Tuesday, June 22, 2010




Lembranças de um fracasso – V

Pedro J. Bondaczuk

Acompanhei o jogo decisivo da Copa do Mundo de 1950 pelo rádio, na casa do meu melhor amigo de então (cuja amizade já persiste por 60 anos, apesar da distância e da falta de contato), o José Fernandes, que todos chamávamos de Zé Gordo, embora fosse magrinho e não justificasse o apelido. Torno a lembrar que, na oportunidade, eu só tinha sete anos e meio (meu aniversário é no começo do ano, em janeiro, no dia 20).
Por pouco fiquei privado de ouvir a transmissão desse momento que então acreditava que seria o mais feliz da minha vida de torcedor, que recém começava a se apaixonar pelo futebol. E que paixão! Meus pais não queriam que eu “perturbasse” os vizinhos. Mas em casa, proibiram que eu convidasse os amigos, principalmente depois da algazarra que nós aprontamos antes, durante e depois dos dois jogos anteriores, contra a Suécia e a Espanha, respectivamente.
O que eles queriam? Que ouvíssemos as transmissões dessas exibições fantásticas do Brasil caladinhos, como as pessoas adultas acompanham uma ópera? E, afinal de contas, éramos todos crianças, entre os sete e os doze anos. Tínhamos saúde, energia e muito, muito entusiasmo mesmo.
Depois de tanta birra, manha e choro, reprimidos com ameaças de boas chineladas, finalmente fui autorizado a ir à casa do Zé, onde a família dele preparara uma festa de arromba, principalmente com muitos doces e refrigerantes para nós, meninos. Os adultos – e havia mais de vinte deles reunidos na sala em torno de um potente rádio da marca Philco – se viravam com vários tipos de salgadinhos e cerveja, muita cerveja.
Uma semana antes, como já disse, eu e minha turminha havíamos acompanhado a transmissão das goleadas contra a Suécia e a Espanha.
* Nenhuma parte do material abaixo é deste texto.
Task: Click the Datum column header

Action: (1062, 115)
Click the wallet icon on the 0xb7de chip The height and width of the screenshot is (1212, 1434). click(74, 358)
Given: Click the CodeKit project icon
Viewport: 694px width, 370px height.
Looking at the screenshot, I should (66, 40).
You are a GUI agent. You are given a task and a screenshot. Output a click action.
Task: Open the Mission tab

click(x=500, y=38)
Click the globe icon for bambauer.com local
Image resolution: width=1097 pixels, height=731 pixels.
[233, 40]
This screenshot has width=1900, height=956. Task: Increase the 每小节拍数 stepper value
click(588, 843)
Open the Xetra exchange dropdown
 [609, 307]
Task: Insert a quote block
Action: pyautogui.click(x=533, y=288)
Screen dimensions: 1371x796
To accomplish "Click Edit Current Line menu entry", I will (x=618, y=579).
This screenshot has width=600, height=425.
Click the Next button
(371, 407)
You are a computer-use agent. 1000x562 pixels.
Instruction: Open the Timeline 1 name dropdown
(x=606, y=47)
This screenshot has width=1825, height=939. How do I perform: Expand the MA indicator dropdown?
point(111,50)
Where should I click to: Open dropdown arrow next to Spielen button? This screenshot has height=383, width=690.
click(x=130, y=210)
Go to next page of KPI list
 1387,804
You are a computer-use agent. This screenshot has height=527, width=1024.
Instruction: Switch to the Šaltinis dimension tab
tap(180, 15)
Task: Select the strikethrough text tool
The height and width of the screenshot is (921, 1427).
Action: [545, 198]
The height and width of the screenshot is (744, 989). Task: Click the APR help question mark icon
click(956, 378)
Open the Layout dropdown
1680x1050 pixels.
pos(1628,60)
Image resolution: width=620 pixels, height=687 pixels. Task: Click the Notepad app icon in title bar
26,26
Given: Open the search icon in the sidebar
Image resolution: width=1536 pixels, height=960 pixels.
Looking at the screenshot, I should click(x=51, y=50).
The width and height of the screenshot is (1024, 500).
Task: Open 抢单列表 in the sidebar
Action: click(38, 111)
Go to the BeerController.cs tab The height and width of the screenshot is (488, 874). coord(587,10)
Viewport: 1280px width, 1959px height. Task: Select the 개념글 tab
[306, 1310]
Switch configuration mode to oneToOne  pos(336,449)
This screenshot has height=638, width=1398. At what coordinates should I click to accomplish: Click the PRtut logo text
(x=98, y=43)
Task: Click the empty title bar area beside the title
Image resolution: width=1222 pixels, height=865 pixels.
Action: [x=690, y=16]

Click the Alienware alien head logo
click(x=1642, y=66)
O grande destaque do Brasil, nos 7 a 1 impingidos à boa equipe sueca, num Maracanã lotado, com 138.386 pagantes, foi Ademir de Menezes. Fez quatro gols nesse jogo, façanha que só seria superada 44 anos depois, na Copa de 1994, nos Estados Unidos, por um atacante russo (cujo nome não me recordo), que balançou as redes adversárias por cinco vezes numa só partida.
Foi uma atuação soberba dos comandados de Flávio Costa – que tinha, então, no banco, como auxiliar técnico, alguém que oito anos depois conquistaria, contra essa mesma Suécia, e na casa dela, o primeiro título mundial do Brasil: o paulista Vicente Feola.
Além do centroavante do Vasco, Chico marcou duas vezes e Maneca completou o placar. Embora não tenha feito nenhum gol, Zizinho, o Mestre Ziza, fez um partidaço. Abriu verdadeiras avenidas na defesa sueca com seus dribles geniais e desconcertantes.
Esse jogo foi apitado pelo árbitro inglês Mister Arthur Ellis. No mesmo dia, no Pacaembu, o Uruguai livrou-se, por pouco, de uma derrota para a Espanha, empatando por 2 a 2. Os uruguaios terminaram o primeiro tempo perdendo por 2 a 1. Livraram-se da derrota, na segunda etapa, graças a um gol salvador de Obdúlio Varela.
Foi também num Maracanã lotado, com 152.772 pessoas, que o Brasil disputou seu segundo jogo no quadrangular final, e quatro dias após haver goleado a Suécia. O adversário era a perigosa Espanha. Perigosa? Que nada! Nossos craques humilharam os espanhóis, sapecando outra goleada histórica, desta vez por 6 a 1, com direito até a olé.
O Brasil fez 3 a 0 logo na primeira etapa, com um gol de Ademir (sempre ele!) e dois de Chico. E repetiu a dose na segunda etapa, com tentos de Jair, Zizinho e outro do centroavante do Vasco e artilheiro da Copa. O baile foi dos mais animados, com a torcida cantando, em coro, a marchinha carnavalesca de Alberto Reis e Braguinha, “Touradas de Madri”.
Creio que foi ali (mas não tenho certeza) que a Espanha recebeu o apelido que ostenta até hoje, de “A Fúria”. Certamente, era uma referência ao touro, o papel que representou naquela oportunidade, já que o de toureiro coube ao Brasil.
Quando o árbitro inglês, Mister Reginald Leafe soou o apito, terminando a partida, duvido que houvesse em todo o País alguém ainda cético, que duvidasse que a seleção brasileira já era a campeão da Copa de 1950 e que o jogo com o Uruguai não passaria de mera formalidade. Eu e minha turminha brava, com certeza, não tínhamos a menor dúvida disso!